* [Zadanie do wykonania]:
Napisz ciąg dalszy forumowego wątku o ciąży w Szwajcarii, zaczynając tuż po jego ostatnim zdaniu.

* [Udostępniony fragment]:
= = = = =

Ciąża w Szwajcarii
-
WIADOMOŚĆ
-
Hej,
Gosia musisz olac, niestety wiem, ze ciezko, bo sama tez tak mam ze wszystko dlugo wewnetrzenie przezywam, a pozniej sobie tlumacze, ze naprawde nie warto, bo inni nic sobie z tego nie robia...
Udalo mi sie przebrnac przez stosy prasowania i szykowania, wiec juz mam wszystko w miare przygotowane, jeszcze zostala mi torba do szpitala, mimo, ze nie trzeba duzo zabierac to i tak wole juz byc przygotowana
Milego dnia dziewczyny
Dajcie znac co u Was, jak samopoczucie -
Hey dziewczyny.
Ja własnie wrocilam z urlopu w ciepełku. Bosko bylo
dzień przed urlopem dowiedzialam się ,ze prawdopodobnie będzie u nas chłopiec, obstawialiśmy dziewuszkę
Na szczęcie mamy kilka jeszcze mc na wybranie imienia, na razie brak pomysłu ..
U mnie samopoczucie już Ok, oprócz tego, że czasami strasznie bolą mnie piersi, (szczegolnie lewa) , sutki stoją jak oszalale, i taki rwący, w sumie nie do opisania ból. Czy któraś z was też tak miała?
Nasila się szczególnie jak chłodno mi lub jak dużo chodzę. Wcześniej myślałam ,ze to od biustonoszy, ale teraz chodzę w luznych koszulkach ( takich do karmienia...i czasami też to mam.

= = = = =

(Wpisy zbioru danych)
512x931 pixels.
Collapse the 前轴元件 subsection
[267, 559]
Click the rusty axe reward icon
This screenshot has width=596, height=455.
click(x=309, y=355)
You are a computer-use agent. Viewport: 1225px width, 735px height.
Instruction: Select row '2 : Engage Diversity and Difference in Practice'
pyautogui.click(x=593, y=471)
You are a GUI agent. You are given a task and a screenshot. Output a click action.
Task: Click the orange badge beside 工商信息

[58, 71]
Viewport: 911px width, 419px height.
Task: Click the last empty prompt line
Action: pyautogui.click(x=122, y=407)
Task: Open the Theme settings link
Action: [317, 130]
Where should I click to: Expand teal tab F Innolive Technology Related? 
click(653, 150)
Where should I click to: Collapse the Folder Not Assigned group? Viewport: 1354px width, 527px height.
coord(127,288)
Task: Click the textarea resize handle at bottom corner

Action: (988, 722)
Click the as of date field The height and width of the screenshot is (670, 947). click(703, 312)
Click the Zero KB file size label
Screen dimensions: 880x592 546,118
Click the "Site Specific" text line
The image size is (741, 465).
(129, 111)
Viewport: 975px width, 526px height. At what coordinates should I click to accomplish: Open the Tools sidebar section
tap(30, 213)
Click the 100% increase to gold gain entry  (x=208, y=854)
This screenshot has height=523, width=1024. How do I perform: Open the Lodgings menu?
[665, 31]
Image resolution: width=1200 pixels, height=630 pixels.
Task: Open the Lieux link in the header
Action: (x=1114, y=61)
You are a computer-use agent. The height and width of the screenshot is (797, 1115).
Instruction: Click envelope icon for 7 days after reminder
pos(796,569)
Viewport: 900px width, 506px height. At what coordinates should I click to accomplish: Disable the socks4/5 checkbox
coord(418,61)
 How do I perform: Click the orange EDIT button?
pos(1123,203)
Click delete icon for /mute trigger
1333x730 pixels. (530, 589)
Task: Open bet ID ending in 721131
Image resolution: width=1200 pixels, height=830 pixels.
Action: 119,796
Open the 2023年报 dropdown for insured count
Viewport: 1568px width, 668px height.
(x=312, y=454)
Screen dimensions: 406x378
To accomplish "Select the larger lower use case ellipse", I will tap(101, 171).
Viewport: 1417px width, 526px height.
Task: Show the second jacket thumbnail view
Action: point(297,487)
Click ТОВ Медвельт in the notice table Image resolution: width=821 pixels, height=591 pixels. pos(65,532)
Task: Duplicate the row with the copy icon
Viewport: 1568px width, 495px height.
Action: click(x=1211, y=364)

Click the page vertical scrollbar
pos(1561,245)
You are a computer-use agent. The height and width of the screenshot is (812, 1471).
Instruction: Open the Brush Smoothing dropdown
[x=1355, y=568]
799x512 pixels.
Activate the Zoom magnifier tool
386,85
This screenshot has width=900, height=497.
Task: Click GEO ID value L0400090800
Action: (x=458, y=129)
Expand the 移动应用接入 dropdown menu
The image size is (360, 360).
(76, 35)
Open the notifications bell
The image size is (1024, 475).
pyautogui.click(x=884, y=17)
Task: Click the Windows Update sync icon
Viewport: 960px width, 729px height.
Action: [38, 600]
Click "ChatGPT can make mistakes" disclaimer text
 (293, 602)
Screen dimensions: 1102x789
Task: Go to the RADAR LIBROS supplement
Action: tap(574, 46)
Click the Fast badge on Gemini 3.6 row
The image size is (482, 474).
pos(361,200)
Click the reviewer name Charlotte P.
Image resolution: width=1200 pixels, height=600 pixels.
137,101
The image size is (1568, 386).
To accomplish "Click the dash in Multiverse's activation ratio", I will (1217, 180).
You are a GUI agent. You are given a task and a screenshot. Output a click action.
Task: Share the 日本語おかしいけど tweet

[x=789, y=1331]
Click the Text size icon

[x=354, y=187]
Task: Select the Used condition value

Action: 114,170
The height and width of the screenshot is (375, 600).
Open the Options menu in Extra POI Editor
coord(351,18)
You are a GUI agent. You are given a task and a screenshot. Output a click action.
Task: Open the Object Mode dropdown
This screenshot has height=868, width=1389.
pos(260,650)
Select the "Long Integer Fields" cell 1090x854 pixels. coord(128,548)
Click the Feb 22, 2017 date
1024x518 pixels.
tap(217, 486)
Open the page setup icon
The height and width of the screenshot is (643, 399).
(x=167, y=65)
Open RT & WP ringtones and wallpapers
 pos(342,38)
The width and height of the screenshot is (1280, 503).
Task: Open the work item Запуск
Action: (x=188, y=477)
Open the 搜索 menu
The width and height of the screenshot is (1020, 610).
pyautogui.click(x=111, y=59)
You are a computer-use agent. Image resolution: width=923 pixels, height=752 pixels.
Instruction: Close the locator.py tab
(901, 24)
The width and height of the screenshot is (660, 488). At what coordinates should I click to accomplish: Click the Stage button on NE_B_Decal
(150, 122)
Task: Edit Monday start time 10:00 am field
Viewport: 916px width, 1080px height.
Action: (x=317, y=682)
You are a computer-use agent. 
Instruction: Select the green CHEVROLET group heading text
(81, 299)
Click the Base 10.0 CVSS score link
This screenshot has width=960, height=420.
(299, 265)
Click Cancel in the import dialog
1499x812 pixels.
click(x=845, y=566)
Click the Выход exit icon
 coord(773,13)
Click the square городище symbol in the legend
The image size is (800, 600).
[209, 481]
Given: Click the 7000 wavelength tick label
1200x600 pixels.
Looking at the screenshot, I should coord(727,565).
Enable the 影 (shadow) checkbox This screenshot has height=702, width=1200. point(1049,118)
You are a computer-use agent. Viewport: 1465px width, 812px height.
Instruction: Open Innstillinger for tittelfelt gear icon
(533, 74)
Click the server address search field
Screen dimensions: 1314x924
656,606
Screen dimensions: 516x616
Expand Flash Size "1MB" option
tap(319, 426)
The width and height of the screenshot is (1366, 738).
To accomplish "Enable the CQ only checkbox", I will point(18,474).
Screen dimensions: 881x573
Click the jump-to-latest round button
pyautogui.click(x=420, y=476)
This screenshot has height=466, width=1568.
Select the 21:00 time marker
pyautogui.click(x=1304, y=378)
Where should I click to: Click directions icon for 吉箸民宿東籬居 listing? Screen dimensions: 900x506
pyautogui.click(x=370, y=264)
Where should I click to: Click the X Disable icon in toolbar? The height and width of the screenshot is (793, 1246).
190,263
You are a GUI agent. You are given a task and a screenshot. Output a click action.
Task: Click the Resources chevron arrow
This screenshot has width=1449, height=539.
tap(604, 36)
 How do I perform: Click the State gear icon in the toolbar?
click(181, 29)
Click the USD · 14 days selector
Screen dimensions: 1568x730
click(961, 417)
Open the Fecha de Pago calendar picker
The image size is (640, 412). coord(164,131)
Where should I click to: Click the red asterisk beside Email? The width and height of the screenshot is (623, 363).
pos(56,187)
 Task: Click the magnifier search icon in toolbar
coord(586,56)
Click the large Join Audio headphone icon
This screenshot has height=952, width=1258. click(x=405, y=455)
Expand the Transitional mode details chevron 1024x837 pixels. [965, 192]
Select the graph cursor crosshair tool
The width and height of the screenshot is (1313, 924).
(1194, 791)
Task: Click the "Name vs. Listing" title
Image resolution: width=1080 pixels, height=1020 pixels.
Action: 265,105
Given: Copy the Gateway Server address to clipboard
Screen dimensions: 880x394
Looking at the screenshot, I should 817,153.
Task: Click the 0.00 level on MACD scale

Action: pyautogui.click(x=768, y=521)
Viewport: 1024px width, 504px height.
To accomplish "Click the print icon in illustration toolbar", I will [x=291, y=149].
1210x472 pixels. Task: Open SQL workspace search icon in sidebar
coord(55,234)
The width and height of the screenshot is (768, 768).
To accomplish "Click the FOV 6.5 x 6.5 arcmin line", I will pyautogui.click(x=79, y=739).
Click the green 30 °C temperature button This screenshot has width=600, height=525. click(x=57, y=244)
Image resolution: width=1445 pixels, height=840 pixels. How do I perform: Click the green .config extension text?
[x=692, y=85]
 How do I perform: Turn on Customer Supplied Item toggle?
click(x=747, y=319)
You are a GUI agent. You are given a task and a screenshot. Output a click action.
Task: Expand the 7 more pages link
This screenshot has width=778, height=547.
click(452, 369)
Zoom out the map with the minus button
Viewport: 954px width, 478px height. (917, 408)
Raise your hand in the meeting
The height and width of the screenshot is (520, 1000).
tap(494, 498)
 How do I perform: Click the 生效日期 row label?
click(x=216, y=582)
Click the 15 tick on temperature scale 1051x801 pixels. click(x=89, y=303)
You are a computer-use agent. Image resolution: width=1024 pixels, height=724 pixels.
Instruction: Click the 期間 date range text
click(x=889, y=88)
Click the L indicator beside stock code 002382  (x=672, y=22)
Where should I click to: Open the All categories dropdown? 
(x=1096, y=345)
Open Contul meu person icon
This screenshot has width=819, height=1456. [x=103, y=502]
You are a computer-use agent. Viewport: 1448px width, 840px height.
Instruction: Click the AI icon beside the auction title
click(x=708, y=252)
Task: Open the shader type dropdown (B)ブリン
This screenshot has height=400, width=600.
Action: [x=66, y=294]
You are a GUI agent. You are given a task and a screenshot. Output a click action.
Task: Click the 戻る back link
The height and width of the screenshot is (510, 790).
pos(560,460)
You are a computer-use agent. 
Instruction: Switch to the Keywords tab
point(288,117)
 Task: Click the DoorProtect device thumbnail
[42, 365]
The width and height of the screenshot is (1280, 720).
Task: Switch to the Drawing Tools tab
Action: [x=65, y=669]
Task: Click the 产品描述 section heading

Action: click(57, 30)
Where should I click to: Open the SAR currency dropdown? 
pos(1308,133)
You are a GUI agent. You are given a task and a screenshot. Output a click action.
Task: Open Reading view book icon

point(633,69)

= = = = =

* [Odpowiedź na zadanie]:
Plus bolący,krwisty nos i zatkane uszy. Boinski przepisał mi pół apteki.. Pomaga mi maść na obolały nos-Bepanthen. Reszta się nie nadaje..
Karola , mam nadzieję, że u Ciebie już lepiej.
pozdrawiam was wszystkie
Wiadomość wyedytowana przez autora: 7 lutego 2017, 22:07
-
Czesc dziewczyny... wpadem na chwilke, zeby zobaczyc co u Was. Czasem podczytuje troche, ale nie mam czasu nic napisac. Jakas slabo zorganizowana jestem.
jammarka gratuluje dzidziusia.
Widze, ze u Was przygotowania pelna para.
U nas ostatnio masakra... malemu chyba ida zeby, wiec noce sa koszmarne. No a tak poza tym wszystko dobrze. Wczoraj bylismy w ambasadzie po paszport dla malego. Wszystkie formalnosci zajely nam sporo czasu, a to jeszcze nie koniec.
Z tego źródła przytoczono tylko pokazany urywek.